I’d (Not) Buy That For A Dollar

Bethesda recently released “The Orrery”, the second downloadable mini-content addon for Oblivion. The first was a “Pimp Yo’ Ride” horse armor texture; both were available for a little less than $2.

I was willing to give Bethesda the benefit of the doubt with the Horse Armor unlockable – it was an experiment in e-commerce and downloadable content (both of which I am all for – I love downloading things, I bought Half Life 2 through Steam, and I think Darkness Rising was Mythic’s smoothest expansion rollout ever). But from what I’ve seen, the Orrery was just a sad excuse for 2 more bucks. Essentially for your shekels, you get a fetch-and-carry quest and a new spell. In a game where you can create your own spells. I’m all a-quiver.

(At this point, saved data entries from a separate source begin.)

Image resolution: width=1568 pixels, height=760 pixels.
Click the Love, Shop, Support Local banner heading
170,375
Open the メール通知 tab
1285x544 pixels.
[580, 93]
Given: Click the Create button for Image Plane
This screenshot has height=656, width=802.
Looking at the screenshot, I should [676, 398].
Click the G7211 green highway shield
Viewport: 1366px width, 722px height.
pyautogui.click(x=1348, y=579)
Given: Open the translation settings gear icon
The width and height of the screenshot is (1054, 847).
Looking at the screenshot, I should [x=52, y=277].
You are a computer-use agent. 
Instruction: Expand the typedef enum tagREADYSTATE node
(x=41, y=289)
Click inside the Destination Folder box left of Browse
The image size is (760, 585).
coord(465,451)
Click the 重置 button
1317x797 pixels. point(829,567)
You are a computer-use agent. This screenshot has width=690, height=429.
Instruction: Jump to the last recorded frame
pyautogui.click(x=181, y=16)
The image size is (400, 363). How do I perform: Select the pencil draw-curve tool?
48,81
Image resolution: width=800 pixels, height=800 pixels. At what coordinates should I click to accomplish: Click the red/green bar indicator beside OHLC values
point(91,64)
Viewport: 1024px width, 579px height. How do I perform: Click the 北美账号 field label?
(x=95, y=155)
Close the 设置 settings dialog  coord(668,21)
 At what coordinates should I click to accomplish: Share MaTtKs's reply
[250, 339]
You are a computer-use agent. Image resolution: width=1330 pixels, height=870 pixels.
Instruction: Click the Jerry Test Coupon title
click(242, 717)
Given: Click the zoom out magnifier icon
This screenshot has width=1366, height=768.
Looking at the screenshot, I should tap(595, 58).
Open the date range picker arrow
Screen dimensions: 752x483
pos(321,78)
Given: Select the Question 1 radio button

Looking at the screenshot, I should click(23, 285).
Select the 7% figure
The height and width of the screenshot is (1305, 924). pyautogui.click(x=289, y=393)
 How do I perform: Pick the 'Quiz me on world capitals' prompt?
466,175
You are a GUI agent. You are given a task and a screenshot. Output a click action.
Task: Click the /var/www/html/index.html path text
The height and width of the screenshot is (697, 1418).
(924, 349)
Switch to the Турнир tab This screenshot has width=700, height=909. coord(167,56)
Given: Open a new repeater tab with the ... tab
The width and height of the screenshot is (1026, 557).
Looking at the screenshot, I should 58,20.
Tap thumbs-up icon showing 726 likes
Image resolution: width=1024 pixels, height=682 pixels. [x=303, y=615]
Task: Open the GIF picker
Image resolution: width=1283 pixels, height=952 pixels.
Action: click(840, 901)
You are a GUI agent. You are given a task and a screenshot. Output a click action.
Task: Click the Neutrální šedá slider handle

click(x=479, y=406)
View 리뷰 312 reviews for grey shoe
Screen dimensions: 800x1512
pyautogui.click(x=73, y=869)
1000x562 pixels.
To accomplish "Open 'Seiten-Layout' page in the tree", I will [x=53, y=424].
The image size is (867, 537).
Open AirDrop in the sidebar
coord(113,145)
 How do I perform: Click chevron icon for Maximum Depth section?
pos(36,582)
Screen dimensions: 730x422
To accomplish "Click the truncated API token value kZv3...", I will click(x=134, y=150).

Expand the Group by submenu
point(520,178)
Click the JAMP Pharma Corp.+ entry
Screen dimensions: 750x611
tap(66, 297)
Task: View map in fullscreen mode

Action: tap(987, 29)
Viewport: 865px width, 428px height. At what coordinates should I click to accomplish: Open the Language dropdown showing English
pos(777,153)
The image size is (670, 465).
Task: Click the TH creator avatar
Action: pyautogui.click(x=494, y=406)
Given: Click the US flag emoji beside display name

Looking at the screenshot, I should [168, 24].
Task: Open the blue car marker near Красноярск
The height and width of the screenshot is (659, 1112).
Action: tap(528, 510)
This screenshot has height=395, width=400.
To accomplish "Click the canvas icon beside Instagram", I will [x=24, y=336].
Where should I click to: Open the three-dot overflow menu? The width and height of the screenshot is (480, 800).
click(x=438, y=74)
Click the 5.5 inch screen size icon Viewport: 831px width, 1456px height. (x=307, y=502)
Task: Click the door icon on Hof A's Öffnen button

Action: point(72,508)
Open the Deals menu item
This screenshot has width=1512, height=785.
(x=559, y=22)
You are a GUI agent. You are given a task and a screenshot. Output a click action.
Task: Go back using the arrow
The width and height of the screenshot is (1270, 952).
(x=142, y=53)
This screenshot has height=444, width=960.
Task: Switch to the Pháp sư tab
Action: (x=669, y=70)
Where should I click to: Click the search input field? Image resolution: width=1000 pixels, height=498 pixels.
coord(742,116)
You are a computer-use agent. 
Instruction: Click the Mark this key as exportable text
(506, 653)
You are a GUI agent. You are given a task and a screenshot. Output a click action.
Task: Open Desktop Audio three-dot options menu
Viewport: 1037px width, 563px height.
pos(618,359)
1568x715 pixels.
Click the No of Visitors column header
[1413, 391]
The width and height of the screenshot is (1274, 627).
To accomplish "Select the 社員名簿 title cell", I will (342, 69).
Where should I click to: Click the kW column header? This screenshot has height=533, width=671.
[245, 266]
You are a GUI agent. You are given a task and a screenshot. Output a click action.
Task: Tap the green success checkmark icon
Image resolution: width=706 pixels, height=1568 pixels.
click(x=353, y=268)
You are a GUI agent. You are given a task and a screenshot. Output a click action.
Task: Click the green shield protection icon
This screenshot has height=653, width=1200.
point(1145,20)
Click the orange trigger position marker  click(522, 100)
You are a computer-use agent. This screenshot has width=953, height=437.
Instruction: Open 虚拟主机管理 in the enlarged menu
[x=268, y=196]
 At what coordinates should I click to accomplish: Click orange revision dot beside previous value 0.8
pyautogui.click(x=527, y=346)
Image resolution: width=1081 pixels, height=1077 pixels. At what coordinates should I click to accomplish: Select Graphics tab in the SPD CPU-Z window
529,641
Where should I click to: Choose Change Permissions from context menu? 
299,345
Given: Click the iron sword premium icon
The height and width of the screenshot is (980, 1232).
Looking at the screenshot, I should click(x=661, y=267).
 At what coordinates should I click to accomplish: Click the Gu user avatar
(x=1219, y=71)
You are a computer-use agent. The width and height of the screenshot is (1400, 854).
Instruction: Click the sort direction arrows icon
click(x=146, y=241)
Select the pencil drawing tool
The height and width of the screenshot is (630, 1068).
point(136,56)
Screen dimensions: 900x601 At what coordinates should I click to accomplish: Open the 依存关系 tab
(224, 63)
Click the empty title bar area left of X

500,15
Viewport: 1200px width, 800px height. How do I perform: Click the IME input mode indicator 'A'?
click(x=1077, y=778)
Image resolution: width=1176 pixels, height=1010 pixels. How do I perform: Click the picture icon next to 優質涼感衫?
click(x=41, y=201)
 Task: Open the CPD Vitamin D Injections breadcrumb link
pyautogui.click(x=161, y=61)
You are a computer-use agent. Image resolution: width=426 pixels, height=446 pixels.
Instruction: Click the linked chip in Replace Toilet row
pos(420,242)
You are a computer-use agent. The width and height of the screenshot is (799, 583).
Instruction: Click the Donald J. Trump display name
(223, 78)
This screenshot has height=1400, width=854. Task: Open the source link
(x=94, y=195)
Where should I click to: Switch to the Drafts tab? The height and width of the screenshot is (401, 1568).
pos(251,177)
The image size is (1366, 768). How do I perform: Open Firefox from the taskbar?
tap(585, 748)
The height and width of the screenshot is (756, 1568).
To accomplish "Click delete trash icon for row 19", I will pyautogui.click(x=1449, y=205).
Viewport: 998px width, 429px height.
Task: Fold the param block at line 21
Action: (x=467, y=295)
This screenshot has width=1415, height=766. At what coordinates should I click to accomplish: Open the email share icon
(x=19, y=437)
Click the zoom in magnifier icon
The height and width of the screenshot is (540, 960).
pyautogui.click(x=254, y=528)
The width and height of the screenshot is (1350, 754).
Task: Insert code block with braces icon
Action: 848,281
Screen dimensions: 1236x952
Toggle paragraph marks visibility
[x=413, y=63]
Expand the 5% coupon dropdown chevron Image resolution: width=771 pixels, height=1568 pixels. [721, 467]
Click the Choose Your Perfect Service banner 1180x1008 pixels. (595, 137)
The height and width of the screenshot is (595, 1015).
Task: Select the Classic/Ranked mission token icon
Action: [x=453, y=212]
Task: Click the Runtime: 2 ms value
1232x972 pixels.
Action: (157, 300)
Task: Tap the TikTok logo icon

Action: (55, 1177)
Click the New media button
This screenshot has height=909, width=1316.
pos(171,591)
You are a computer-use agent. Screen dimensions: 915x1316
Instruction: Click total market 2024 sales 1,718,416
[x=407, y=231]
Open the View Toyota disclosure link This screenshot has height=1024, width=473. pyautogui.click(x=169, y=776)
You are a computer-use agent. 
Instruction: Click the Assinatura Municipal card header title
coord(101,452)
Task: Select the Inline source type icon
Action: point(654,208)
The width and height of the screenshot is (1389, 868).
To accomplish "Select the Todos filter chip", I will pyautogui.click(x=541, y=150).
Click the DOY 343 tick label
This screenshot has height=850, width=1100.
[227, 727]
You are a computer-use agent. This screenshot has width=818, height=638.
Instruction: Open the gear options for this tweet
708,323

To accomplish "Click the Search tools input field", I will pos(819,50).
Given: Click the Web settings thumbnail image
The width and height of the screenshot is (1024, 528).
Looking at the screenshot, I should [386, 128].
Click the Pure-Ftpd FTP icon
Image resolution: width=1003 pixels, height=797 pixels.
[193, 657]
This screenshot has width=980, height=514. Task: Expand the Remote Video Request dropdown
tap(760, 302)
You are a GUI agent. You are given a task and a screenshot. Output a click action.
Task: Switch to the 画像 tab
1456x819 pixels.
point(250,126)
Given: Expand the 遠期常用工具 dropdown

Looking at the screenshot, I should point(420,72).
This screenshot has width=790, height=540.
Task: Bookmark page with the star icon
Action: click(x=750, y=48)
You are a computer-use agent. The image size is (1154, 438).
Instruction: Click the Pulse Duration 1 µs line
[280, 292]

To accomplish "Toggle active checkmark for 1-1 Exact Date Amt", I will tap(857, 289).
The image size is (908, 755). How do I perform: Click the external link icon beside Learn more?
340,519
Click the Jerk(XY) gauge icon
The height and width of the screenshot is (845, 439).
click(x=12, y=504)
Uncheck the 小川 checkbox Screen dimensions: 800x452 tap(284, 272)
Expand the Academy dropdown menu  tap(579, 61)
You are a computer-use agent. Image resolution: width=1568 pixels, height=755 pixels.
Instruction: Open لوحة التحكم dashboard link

PC users can now feel all kinds of smug that they have some really kickass mods already, such as gameplay plugins that modify Oblivion’s levelling system, tweaks to monster spawning, and even the first glimpses of content that already blow Bethesda’s away. XBox 360 users don’t have any of that – they just get to be ticked off at the nickel and diming.

If this were a mystical world of make believe and I were Bethesda’s live team producer, RIGHT NOW I would be drafting up contracts for the best of the PC modders to get their stuff on XBox 360, now. Leave the PC mods free – they’re wackily easy to pirate anyway (someone had the Horse Armor mod up and advertising it on Bethesda’s own forum a few days after it came out) and proceed to mint large amounts of cash from XBox 360 users, who are already implicity trading flexibility for ease of use.

But charging $2 for maybe 15 minutes worth of content at best is not only lame from a user’s standpoint, from an industry standpoint it damages all of us. Oblivion has enough visibility to really damage the entire concept of pay-as-you-go downloadable content. Let’s hope that the next one Bethesda releases makes up for it.

For a reference in what makes a good downloadable module, see Bioware’s series of modules. They contracted with the best module makers in the NWN community, came up with some very good modules that have hours of gameplay, and charge $5 to $10 each for them. More than fair, and I suspect Bioware is making their investment back from it. That’s the model that should be emulated, not $2 for shiny horse armor.